Avec cela, le Consensus de Washington ne tolère aucun amendement de son dogme ; de plus, ses partisans estiment que les points du Consensus de Washington sont toujours valables, et partout, en n’importe quel endroit du globe terrestre.
Les résultats du FMI peuvent être appréciés dans des études indépendantes. Il y a, par exemple, l’étude de la Heritage Foundation des Americains Brett Schaefer et Bryan Johnson : Réforme du FMI ? Mettre les Choses au Point, Heritage Fondation, du 25 novembre 1998. Elle couvre les activités du Fonds de 1965 à 1995. Au cours de cette période, le FMI a aidé 89 pays. Au moment de l’achèvement de l’étude (1997), 48 d’entre eux étaient restés à peu près dans la même situation qu’avant l’aide du FMI et, dans 32 pays, la situation s’était aggravée. Les auteurs déclarent que les activités du Fonds ont été destructrices. La critique du CW vient de toutes parts. Tout d’abord, de la part des pays victimes de ce « consensus ». Le dernier exemple est celui de l’Ukraine, qui figure depuis quelques années dans la liste des plus gros clients du Fonds, et qui remplit régulièrement toutes les conditions du FMI. À présent en Ukraine, les manifestations contre la poursuite de la coopération avec le Fonds s’intensifient. Ainsi, le député du parlement, la Verkhovna Rada, et chef du parti « Pro Life », Vadim Rabinovich, demande une rupture immédiate de toutes les relations avec le FMI. Le Fonds a plongé l’Ukraine dans un tel piège de la dette que plusieurs générations d’Ukrainiens seront désormais contraints de ne travailler que pour le bénéfice du Fonds Monétaire International (FMI).

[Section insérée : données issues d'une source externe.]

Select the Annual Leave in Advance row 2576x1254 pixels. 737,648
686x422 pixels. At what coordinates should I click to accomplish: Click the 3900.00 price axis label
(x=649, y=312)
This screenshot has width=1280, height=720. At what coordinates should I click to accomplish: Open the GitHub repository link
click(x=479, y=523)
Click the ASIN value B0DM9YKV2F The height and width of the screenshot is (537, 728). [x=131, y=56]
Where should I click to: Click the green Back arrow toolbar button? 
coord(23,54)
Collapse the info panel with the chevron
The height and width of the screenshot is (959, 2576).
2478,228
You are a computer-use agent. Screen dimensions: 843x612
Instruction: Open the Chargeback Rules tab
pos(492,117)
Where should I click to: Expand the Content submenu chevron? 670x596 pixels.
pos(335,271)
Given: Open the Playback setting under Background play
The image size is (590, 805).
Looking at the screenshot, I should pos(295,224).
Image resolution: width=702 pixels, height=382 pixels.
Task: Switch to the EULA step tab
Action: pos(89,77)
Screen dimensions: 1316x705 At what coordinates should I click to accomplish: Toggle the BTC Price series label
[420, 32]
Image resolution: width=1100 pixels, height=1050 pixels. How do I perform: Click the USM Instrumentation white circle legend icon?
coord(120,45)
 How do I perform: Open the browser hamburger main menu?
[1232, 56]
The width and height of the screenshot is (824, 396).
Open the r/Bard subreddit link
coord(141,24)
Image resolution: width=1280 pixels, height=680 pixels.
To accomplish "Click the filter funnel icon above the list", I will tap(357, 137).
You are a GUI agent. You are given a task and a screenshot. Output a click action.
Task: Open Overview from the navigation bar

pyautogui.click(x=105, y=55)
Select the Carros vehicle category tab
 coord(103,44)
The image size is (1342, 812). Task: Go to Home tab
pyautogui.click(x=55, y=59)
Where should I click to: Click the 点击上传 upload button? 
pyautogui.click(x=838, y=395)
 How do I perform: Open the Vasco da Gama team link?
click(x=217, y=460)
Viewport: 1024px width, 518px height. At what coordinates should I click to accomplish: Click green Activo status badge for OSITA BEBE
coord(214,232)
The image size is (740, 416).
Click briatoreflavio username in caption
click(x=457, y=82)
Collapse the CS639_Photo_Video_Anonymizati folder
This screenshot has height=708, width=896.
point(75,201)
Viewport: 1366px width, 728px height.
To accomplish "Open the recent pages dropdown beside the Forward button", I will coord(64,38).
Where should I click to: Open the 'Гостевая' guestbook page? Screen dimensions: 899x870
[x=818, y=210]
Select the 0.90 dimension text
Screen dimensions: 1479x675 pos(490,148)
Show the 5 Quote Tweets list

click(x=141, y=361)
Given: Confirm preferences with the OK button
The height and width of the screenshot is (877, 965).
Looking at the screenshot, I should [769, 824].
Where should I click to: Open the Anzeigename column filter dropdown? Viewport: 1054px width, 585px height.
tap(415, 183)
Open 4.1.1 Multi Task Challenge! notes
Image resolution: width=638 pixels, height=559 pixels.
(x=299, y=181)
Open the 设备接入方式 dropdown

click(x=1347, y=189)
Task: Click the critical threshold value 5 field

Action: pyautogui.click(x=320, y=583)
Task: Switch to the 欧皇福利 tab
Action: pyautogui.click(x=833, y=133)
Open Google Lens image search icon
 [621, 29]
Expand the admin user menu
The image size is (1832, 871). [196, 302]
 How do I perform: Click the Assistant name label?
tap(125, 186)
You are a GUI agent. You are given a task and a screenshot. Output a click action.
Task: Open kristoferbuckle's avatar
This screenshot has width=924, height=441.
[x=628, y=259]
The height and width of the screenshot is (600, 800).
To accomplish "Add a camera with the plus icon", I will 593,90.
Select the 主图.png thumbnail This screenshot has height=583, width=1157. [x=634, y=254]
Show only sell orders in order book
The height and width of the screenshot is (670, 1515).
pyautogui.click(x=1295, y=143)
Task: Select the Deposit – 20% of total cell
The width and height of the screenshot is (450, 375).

Certains politiciens et financiers occidentaux s’opposent au CW. Parmi les critiques les plus connus du CW – le lauréat du prix Nobel, l’ancien économiste en chef de la Banque mondiale, J. Stiglitz. Il a désigné le Consensus de Washington comme étant la cause de la crise financière de 1997-1998. en Asie. À ce propos, en avril 2011, Dominique Strauss-Kahn, alors Directeur éxécutif du FMI, a déclaré que la raison de la crise de 2008-2009. était précisément l’application des règles du Consensus de Washington.
Quant à la Russie, elle est devenue membre du Fonds Monétaire International en mai 1992 en acceptant dès le début les termes du CW, en échange de plusieurs emprunts du Fonds (de 1992 à la fin des années 1990, la Russie y a eu recours un total de huit fois, pour un total d’environ 22 milliards de dollars). Selon l’opinion généralement admise, la privatisation des entreprises du secteur public a causé les dommages les plus destructeurs à la Russie dans les années 90. Et le principal argument de l’époque en faveur de la privatisation, était que c’était une condition pour que la Russie reçoive des prêts du FMI. La valeur actuelle des actifs sujets à la privatisation a été estimée à des milliers de milliards de dollars. Comparons maintenant ces sommes astronomiques (en milliers de milliards de dollars) aux 22 milliards de dollars de prêts du FMI. La différence entre les deux grandeurs correspond au prix de l’application par la Russie des règles du Consensus de Washington.